Juist het - ook door GroenLinks geconstateerde ­ gebrek aan verzoening, integratie van minderheden en hervormingen maakt dat de internationale gemeenschap prioriteit moet blijven verlenen aan uitvoering van het "standards before status"-beleid van UNMIK. Het onder de huidige omstandigheden prioriteit verlenen aan de statuskwestie, zoals door GroenLinks voorgesteld, zou de aandacht en energie afleiden van de broodnodige politieke en economische hervormingen (inclusief terugkeer van vluchtelingen), die Kosovo tot een stabiel en welvarend gebied moeten maken en nieuw geweld moeten voorkomen. De internationale gemeenschap zal Kosovo moeten blijven bijstaan in dit proces. Daarnaast dient verdere voortgang te worden gemaakt met de dialoog tussen Belgrado en Pristina, over o.a. kwesties als het lokaliseren van vermiste personen dat een belangrijk onderdeel van het verzoeningsproces vormt; de werkgroep over vermiste personen kwam onlangs voor het eerst bijeen.

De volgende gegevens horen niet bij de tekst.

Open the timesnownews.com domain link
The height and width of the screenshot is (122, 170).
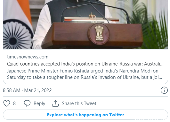[x=28, y=57]
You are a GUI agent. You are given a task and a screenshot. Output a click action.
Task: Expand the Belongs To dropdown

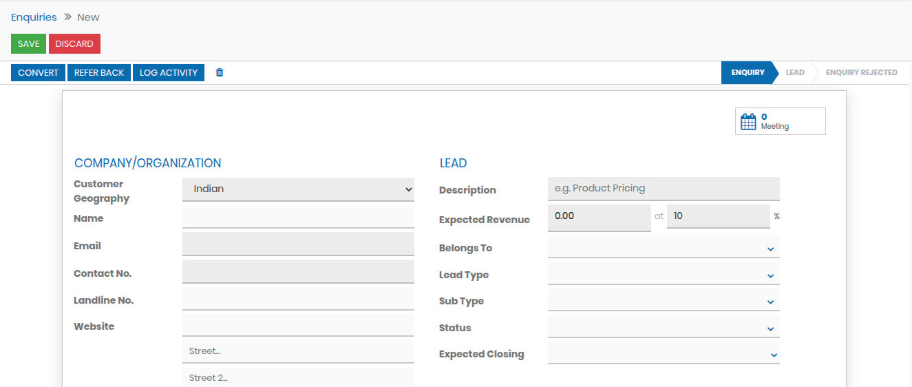pyautogui.click(x=664, y=248)
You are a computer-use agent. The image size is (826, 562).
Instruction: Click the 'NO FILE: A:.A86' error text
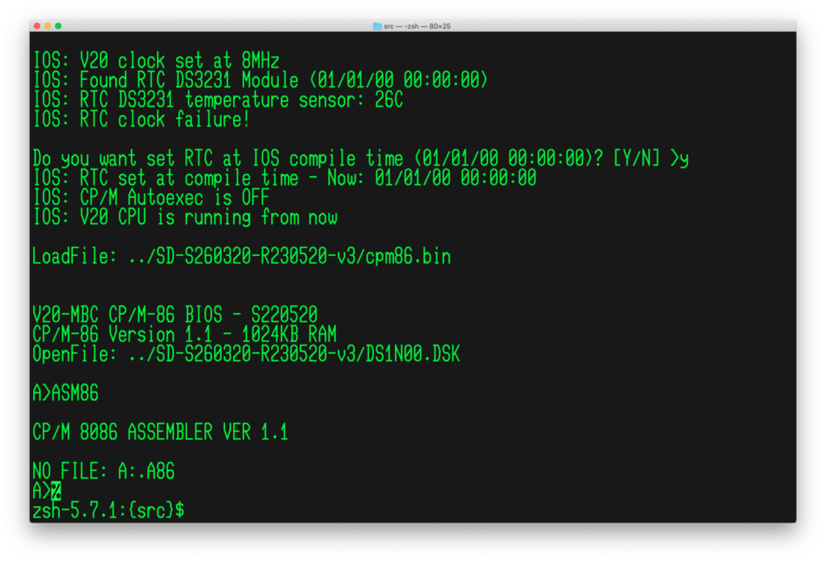pyautogui.click(x=104, y=471)
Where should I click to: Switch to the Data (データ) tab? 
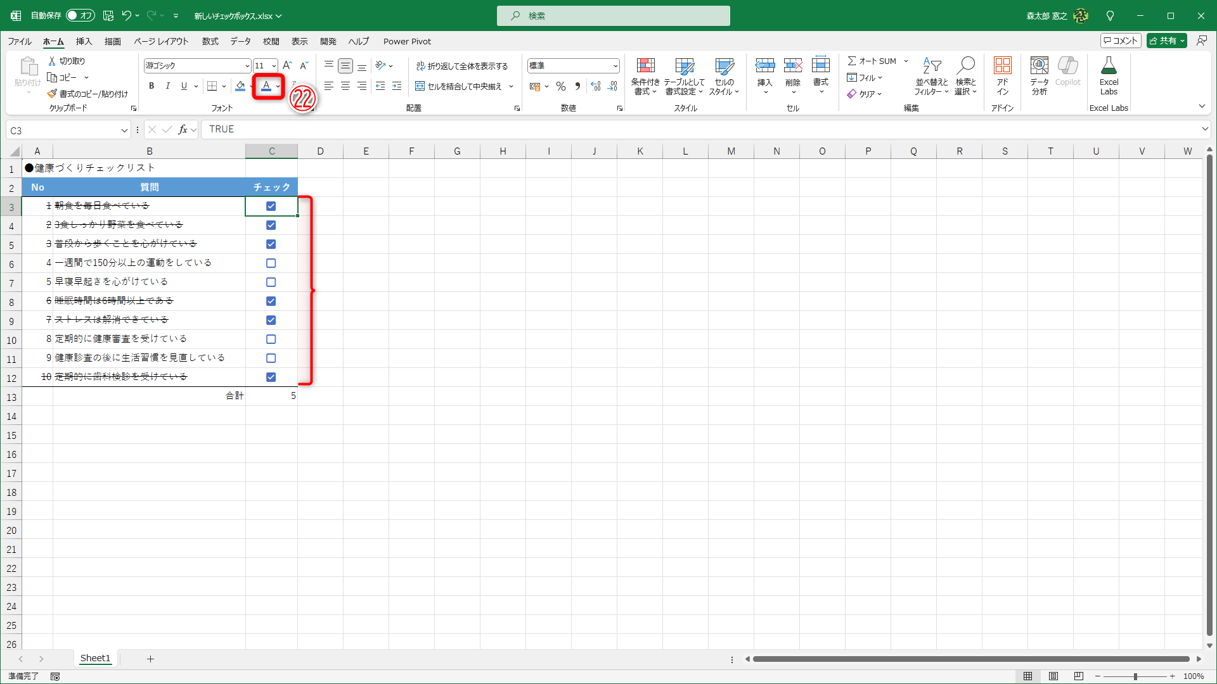pyautogui.click(x=240, y=42)
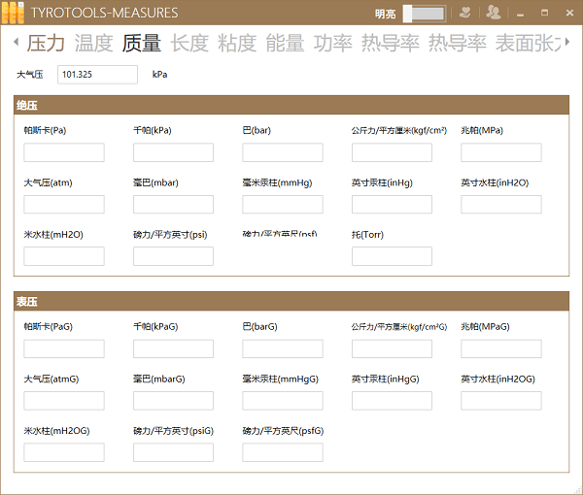Click the TyroTools app logo icon
Screen dimensions: 583x495
[12, 13]
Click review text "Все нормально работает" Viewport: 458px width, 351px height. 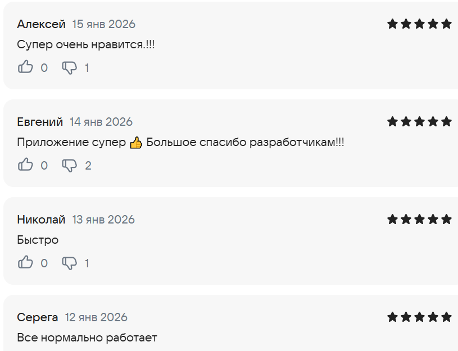click(87, 338)
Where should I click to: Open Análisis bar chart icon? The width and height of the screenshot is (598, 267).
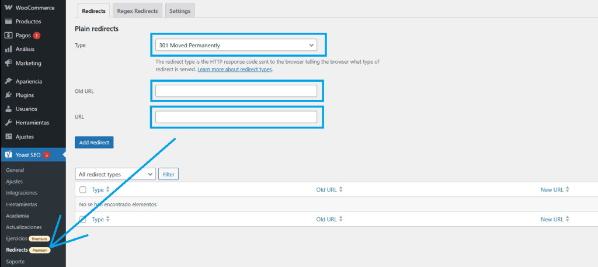[9, 49]
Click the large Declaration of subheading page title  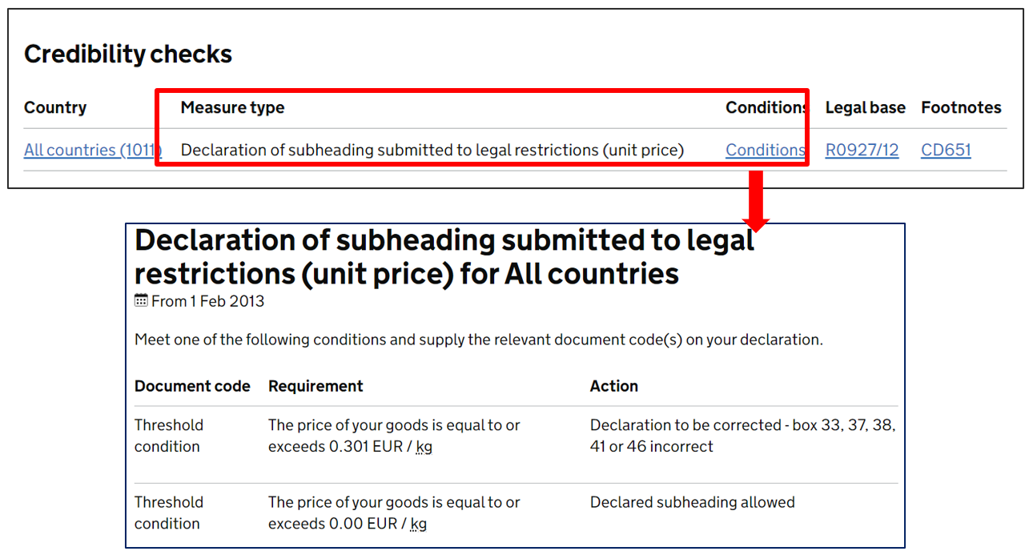click(444, 256)
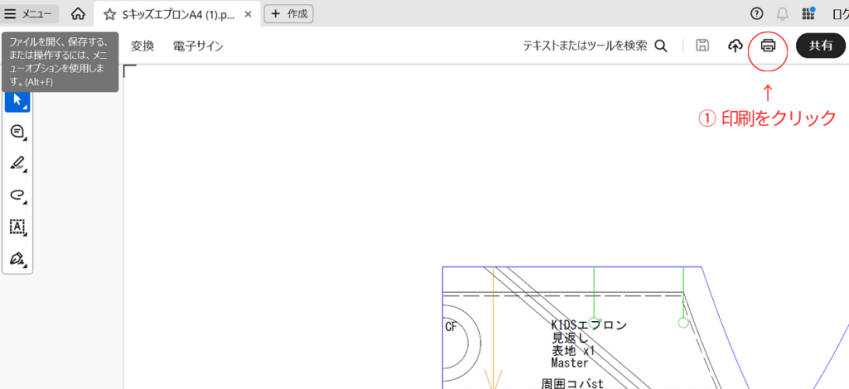This screenshot has height=389, width=849.
Task: Open the 電子サイン menu item
Action: [x=198, y=46]
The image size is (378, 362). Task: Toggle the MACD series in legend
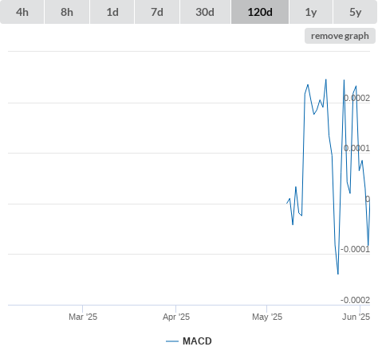197,341
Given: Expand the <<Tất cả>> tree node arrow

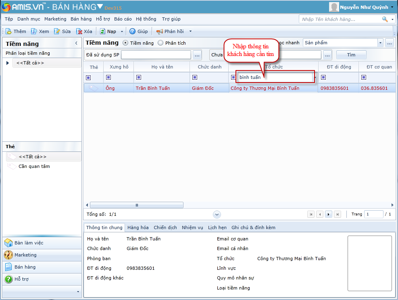Looking at the screenshot, I should [x=8, y=63].
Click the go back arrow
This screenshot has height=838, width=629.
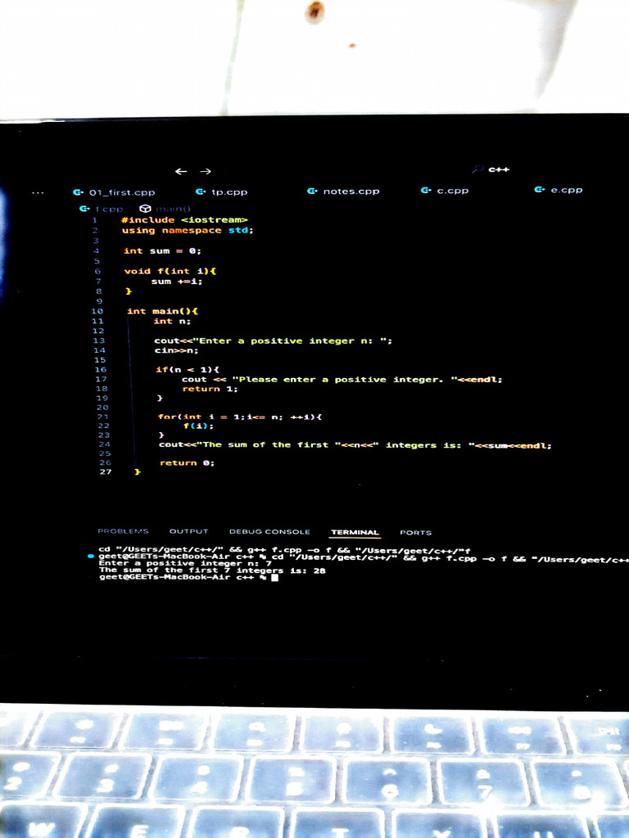coord(181,171)
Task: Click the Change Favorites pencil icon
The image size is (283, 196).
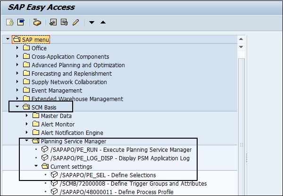Action: [x=75, y=22]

Kosovo zal hoog op de agenda staan tijdens het Nederlandse EU-voorzitterschap, tijdens welke ook verkiezingen in Kosovo zijn voorzien. Belangrijke instrumenten van het EU-beleid ten aanzien van Kosovo zijn het hulpprogramma in het kader van CARDS (EU is de grootste donor in Kosovo) en het zgn. "Stabilisation and Association Tracking Mechanism", dat tot doel heeft wet- en regelgeving te harmoniseren met Europese standaarden. Streven naar een versterkte en meer coherente EU-rol ten aanzien van Kosovo is mede van belang vanuit het perspectief dat Kosovo's toekomst in Europa ligt.

Rusland

De Europese Raad onderstreepte het belang van een open, stabiel en democratisch Rusland en verwelkomde president Poetins toezeggingen inzake versterking van het meerpartijenstelsel, ontwikkeling van een "civil society" en eerbiediging van de persvrijheid. De Raad bevestigde tevens het belang van een strategisch partnerschap met Rusland en benadrukte in dit verband de noodzaak van onvoorwaardelijke uitbreiding per 1 mei a.s. van de Partnerschaps- en Samenwerkingsovereenkomst met de toetredende landen.

Tenslotte

Over de Nederlandse inzet in de Mensenrechtencommissie en inzake de deelname van Birma aan het ASEM-proces ontvangt u een separate brief.